### THE TASK:
Write out exactly what each line says, starting with the first line below and ending on the one with "Task: Click the Windows".
▬▬▬▬▬▬
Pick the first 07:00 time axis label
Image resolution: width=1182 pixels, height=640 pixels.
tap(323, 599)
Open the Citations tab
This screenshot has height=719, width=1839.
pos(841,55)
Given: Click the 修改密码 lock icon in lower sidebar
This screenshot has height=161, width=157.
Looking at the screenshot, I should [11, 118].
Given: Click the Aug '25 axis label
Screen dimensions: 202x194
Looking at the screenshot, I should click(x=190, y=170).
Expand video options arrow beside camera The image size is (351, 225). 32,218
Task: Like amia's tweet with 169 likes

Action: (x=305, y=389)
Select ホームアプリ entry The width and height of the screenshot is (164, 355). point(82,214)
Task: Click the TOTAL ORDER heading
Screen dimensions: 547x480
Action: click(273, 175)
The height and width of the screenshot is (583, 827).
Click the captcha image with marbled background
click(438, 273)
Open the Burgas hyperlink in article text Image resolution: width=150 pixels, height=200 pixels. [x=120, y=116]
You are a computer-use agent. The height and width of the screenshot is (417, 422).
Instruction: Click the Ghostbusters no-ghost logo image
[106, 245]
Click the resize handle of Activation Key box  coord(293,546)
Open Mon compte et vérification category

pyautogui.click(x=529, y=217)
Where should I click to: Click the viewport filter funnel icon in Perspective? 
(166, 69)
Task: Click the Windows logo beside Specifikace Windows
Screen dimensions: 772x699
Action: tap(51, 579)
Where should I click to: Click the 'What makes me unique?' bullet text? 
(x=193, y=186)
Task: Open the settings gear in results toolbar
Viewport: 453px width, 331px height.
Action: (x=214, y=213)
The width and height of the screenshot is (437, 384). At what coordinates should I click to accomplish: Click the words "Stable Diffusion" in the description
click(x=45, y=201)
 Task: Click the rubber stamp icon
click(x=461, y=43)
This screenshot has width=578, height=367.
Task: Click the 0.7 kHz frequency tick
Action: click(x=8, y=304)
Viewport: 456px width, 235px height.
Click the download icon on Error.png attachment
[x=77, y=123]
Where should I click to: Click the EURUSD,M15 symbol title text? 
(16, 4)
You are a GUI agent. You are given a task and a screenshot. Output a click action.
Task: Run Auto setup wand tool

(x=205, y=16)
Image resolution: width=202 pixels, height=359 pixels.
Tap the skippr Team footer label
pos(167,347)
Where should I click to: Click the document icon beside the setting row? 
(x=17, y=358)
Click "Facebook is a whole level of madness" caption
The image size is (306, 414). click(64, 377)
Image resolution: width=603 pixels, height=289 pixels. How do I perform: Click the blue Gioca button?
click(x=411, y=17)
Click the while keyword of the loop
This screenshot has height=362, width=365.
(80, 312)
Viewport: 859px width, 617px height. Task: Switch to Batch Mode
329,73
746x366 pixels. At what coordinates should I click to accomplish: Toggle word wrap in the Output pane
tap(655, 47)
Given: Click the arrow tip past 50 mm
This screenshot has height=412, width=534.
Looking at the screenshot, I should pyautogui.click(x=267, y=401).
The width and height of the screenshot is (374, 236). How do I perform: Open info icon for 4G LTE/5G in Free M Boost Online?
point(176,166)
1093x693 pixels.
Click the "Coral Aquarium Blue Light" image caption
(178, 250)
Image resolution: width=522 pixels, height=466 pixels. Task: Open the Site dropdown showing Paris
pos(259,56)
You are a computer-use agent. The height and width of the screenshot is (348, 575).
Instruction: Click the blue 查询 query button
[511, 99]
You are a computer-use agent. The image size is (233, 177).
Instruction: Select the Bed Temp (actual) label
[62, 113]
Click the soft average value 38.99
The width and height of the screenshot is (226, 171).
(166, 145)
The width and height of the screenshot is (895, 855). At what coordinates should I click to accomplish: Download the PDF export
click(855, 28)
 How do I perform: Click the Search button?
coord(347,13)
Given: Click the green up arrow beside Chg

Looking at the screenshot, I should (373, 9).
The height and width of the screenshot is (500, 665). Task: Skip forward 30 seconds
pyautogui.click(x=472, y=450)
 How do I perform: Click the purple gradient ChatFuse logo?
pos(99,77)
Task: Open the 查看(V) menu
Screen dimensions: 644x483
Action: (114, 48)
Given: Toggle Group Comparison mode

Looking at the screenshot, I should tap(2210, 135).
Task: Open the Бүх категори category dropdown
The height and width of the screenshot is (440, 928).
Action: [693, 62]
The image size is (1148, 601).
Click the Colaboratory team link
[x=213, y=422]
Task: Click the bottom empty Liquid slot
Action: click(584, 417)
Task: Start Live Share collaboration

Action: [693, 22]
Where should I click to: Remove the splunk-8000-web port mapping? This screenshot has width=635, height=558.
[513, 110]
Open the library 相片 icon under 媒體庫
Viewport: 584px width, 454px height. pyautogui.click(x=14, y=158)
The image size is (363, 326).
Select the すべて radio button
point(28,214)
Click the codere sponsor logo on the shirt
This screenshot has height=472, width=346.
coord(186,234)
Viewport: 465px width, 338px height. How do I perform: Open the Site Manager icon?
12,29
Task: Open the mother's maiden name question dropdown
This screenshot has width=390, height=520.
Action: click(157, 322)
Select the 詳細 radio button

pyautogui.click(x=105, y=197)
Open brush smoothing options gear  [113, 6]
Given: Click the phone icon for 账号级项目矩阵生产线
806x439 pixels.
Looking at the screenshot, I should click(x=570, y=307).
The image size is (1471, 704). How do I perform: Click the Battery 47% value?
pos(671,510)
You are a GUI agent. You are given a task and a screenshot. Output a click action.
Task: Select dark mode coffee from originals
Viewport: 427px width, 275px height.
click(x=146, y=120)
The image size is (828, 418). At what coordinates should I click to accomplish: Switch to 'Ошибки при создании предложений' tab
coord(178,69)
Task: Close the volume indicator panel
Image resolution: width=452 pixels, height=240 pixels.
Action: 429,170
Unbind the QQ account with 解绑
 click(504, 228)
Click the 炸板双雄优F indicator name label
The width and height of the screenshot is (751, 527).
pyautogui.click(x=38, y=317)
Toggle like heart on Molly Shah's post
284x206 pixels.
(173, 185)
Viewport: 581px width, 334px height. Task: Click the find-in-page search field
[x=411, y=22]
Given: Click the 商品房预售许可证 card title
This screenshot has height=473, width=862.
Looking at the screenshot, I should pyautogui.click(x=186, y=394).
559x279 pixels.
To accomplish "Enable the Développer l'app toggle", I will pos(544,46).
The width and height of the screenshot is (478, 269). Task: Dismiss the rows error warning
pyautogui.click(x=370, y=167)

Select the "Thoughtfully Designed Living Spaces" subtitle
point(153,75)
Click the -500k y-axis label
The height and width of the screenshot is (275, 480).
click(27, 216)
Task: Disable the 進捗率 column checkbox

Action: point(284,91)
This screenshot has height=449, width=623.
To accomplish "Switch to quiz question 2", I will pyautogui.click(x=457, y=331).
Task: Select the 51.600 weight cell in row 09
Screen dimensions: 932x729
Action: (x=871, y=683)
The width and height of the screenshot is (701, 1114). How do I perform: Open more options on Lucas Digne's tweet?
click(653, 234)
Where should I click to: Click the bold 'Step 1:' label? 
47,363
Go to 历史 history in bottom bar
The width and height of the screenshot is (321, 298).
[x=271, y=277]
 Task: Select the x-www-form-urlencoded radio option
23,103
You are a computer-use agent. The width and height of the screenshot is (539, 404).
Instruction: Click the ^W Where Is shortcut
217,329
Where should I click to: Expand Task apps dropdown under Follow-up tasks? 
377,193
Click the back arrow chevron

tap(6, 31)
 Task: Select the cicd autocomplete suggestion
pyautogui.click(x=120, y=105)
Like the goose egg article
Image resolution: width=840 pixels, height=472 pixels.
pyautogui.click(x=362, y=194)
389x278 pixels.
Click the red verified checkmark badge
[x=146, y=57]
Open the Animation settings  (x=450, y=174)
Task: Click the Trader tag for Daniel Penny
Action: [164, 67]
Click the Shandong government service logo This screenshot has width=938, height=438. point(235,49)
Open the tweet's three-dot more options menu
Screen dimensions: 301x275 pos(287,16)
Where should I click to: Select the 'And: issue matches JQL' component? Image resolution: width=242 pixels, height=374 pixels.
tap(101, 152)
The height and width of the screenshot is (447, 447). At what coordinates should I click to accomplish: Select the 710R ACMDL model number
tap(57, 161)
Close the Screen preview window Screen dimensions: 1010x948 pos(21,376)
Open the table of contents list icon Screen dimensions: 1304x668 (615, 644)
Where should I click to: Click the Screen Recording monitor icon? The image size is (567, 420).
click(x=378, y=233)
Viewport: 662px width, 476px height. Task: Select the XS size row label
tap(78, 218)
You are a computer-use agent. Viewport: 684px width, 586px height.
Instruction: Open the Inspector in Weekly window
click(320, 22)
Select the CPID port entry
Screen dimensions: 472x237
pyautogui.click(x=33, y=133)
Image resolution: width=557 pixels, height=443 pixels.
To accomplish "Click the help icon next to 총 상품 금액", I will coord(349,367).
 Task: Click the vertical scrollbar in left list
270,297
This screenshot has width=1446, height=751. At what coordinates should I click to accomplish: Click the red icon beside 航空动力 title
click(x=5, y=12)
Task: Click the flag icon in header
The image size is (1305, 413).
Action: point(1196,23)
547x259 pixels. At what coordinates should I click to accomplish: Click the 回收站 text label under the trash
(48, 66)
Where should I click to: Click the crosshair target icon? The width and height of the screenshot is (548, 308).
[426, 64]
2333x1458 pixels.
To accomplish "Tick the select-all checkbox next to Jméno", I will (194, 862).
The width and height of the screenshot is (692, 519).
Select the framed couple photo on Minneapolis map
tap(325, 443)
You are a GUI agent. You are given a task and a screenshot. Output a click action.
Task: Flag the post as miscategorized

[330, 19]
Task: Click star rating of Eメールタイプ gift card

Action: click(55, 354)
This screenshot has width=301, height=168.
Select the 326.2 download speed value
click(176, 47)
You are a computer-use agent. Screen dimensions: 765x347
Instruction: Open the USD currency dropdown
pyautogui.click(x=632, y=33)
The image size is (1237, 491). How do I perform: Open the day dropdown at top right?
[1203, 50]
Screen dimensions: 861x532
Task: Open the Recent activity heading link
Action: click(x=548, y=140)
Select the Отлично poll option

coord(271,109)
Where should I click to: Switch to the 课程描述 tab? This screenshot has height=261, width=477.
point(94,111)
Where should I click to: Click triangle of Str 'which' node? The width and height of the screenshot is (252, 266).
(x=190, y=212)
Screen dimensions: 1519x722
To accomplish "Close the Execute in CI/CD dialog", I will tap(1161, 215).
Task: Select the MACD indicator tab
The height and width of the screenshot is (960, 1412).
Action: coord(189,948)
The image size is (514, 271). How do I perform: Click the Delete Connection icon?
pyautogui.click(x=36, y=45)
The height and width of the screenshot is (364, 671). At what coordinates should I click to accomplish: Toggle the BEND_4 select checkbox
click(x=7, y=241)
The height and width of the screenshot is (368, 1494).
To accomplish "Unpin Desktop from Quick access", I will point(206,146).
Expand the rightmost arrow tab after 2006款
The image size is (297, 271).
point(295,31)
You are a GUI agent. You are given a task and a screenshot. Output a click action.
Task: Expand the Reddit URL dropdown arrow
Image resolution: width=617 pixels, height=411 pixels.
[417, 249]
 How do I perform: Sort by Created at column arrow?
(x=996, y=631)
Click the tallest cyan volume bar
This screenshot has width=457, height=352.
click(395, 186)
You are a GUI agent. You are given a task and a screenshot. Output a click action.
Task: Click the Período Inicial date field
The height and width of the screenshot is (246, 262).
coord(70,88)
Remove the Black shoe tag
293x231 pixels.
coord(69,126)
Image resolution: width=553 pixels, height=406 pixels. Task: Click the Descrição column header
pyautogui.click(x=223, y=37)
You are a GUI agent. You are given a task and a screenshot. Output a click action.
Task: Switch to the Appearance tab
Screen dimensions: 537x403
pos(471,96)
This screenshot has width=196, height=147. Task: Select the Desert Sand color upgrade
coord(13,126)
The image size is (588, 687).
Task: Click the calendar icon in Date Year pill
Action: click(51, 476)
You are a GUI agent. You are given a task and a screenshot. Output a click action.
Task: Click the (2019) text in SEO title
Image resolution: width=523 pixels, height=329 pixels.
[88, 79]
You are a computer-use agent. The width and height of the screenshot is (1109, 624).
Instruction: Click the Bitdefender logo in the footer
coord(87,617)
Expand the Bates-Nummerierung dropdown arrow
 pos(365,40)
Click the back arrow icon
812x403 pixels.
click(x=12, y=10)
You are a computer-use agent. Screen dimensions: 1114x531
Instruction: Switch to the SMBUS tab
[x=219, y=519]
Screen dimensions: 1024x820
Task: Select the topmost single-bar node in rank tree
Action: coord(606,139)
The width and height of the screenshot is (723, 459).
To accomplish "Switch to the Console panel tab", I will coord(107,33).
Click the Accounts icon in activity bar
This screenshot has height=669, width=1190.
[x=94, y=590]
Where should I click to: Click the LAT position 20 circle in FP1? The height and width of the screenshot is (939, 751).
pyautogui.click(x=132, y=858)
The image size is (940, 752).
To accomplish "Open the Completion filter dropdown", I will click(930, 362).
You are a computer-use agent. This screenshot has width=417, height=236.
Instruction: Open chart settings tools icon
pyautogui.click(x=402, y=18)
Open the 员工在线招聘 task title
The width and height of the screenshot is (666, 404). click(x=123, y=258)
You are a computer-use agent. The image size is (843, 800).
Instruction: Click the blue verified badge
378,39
▬▬▬▬▬▬
### COMPLETED EXERCISE:
Pick the first 07:00 time axis label
Image resolution: width=1182 pixels, height=640 pixels.
tap(323, 599)
Open the Citations tab
This screenshot has height=719, width=1839.
pos(841,55)
Given: Click the 修改密码 lock icon in lower sidebar
This screenshot has height=161, width=157.
Looking at the screenshot, I should [11, 118].
Given: Click the Aug '25 axis label
Screen dimensions: 202x194
Looking at the screenshot, I should click(x=190, y=170).
Expand video options arrow beside camera The image size is (351, 225). 32,218
Task: Like amia's tweet with 169 likes

Action: (x=305, y=389)
Select ホームアプリ entry The width and height of the screenshot is (164, 355). point(82,214)
Task: Click the TOTAL ORDER heading
Screen dimensions: 547x480
Action: click(273, 175)
The height and width of the screenshot is (583, 827).
Click the captcha image with marbled background
click(438, 273)
Open the Burgas hyperlink in article text Image resolution: width=150 pixels, height=200 pixels. [x=120, y=116]
You are a computer-use agent. The height and width of the screenshot is (417, 422).
Instruction: Click the Ghostbusters no-ghost logo image
[106, 245]
Click the resize handle of Activation Key box  coord(293,546)
Open Mon compte et vérification category

pyautogui.click(x=529, y=217)
Where should I click to: Click the viewport filter funnel icon in Perspective? 
(166, 69)
Task: Click the Windows logo beside Specifikace Windows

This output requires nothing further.